Records locating screen elements:
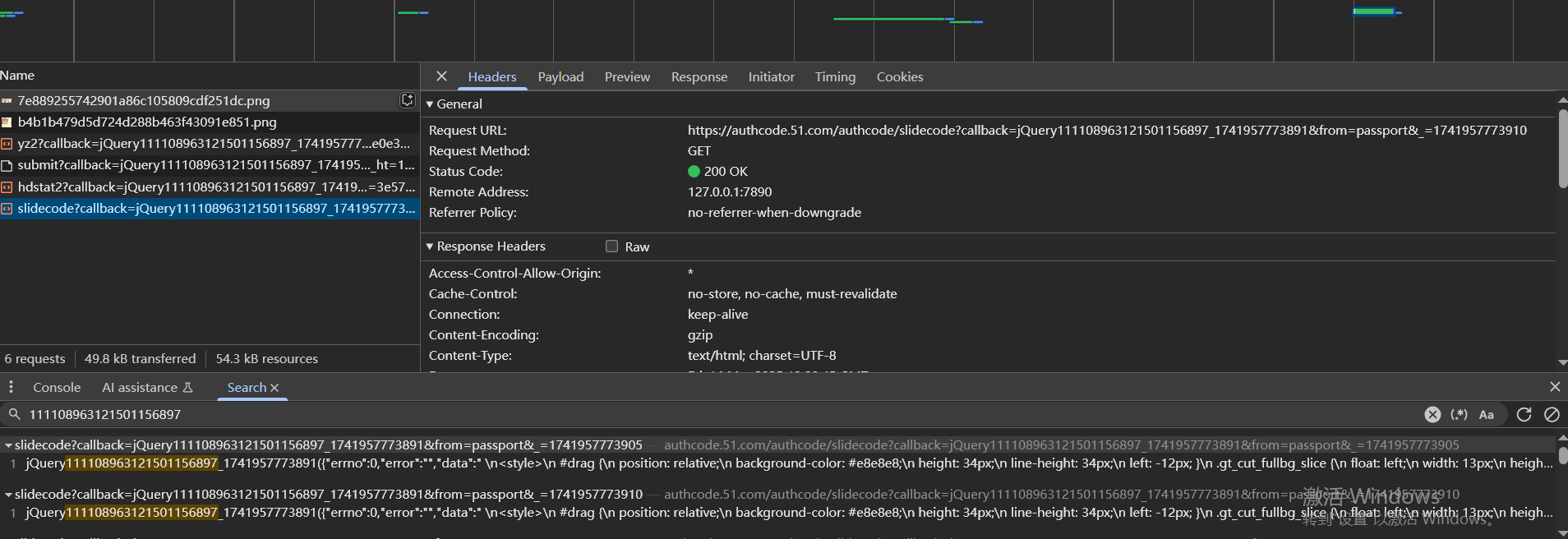Open the Timing tab
1568x539 pixels.
(835, 76)
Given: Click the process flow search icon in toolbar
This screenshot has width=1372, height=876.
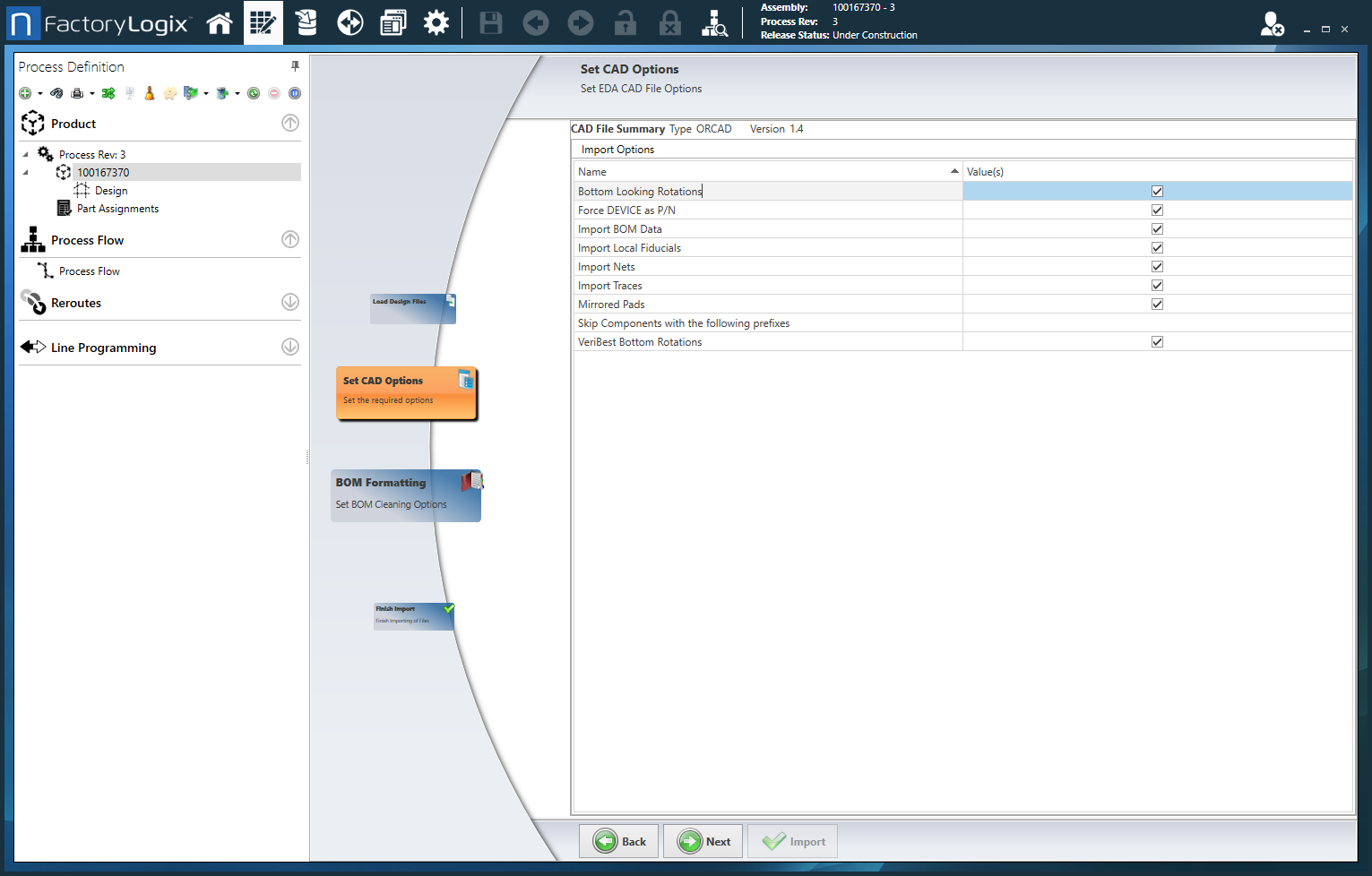Looking at the screenshot, I should [714, 23].
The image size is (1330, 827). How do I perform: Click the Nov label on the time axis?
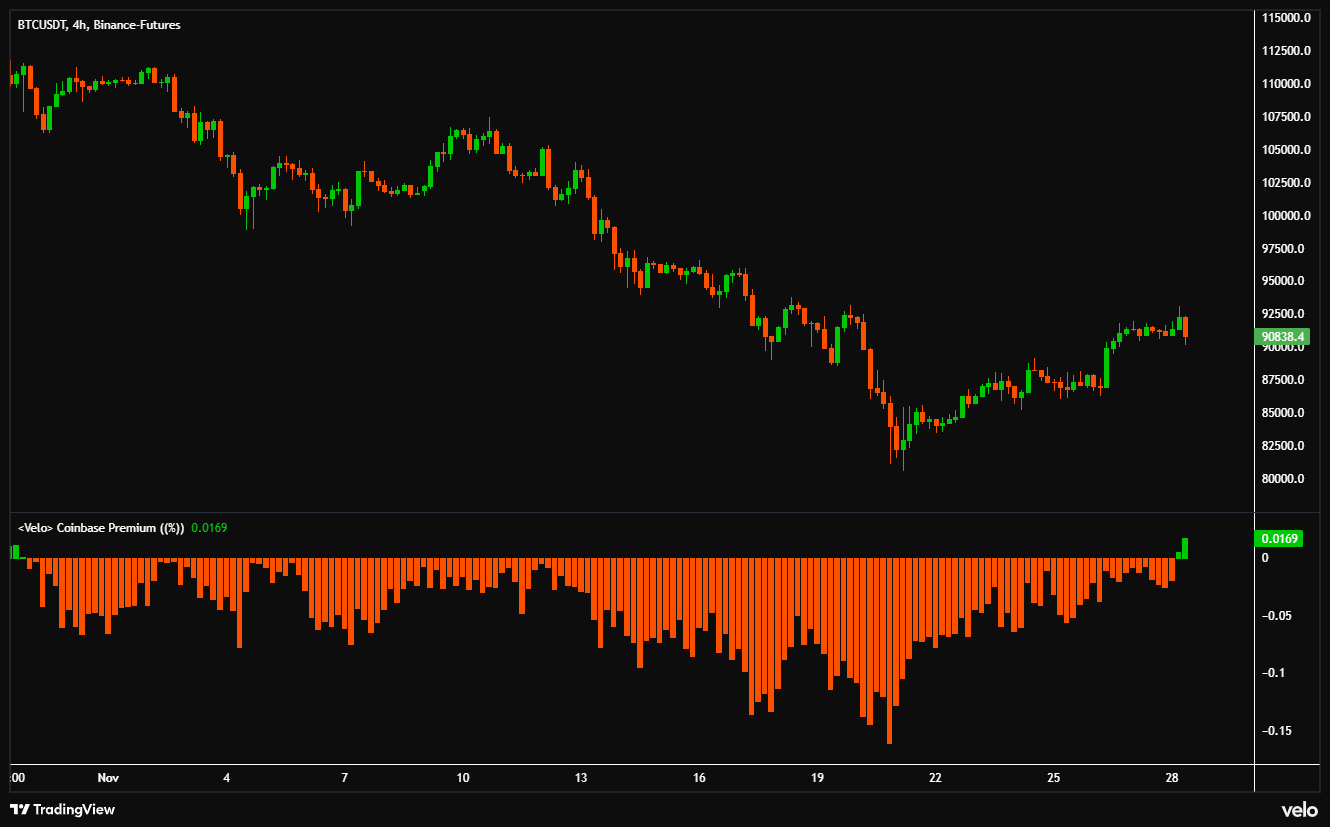pyautogui.click(x=109, y=777)
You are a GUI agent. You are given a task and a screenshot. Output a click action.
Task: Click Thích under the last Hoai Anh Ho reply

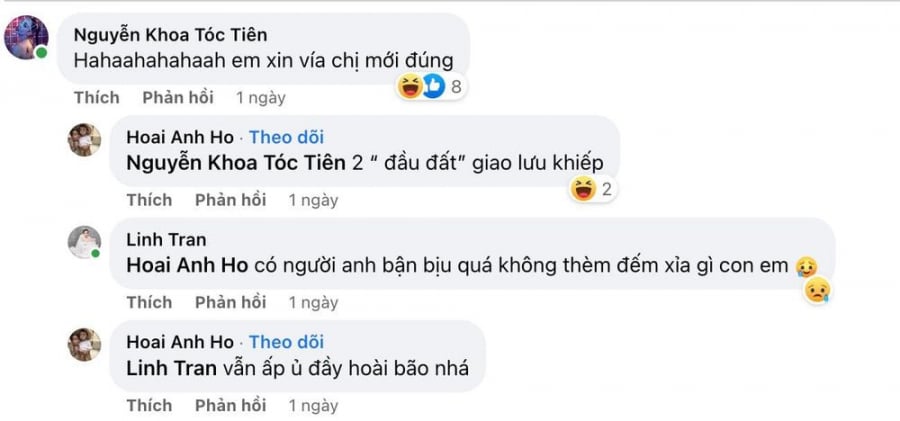(149, 405)
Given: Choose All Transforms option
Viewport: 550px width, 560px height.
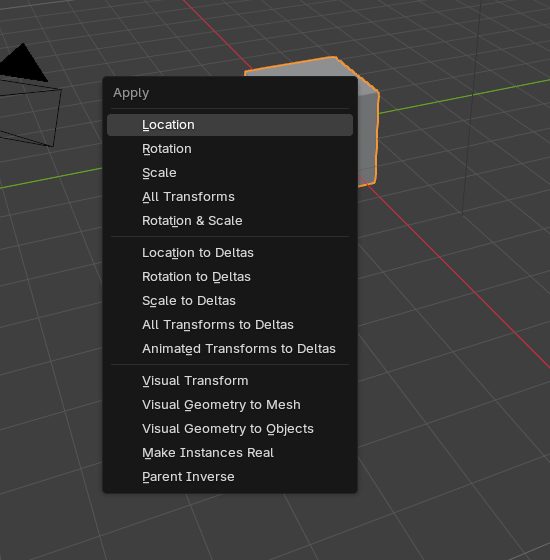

WORK TO COMPLETE:
Put every line of the records above into a JSON list of strings, one string per line, skipping blank lines. Omit the pictures.

WRITTEN SOLUTION:
[
  "Open the Timing tab",
  "1568x539 pixels.",
  "(835, 76)",
  "Given: Click the process flow search icon in toolbar",
  "This screenshot has width=1372, height=876.",
  "Looking at the screenshot, I should [714, 23].",
  "The image size is (1330, 827). How do I perform: Click the Nov label on the time axis?",
  "pyautogui.click(x=109, y=777)",
  "You are a GUI agent. You are given a task and a screenshot. Output a click action.",
  "Task: Click Thích under the last Hoai Anh Ho reply",
  "(149, 405)",
  "Given: Choose All Transforms option",
  "Viewport: 550px width, 560px height."
]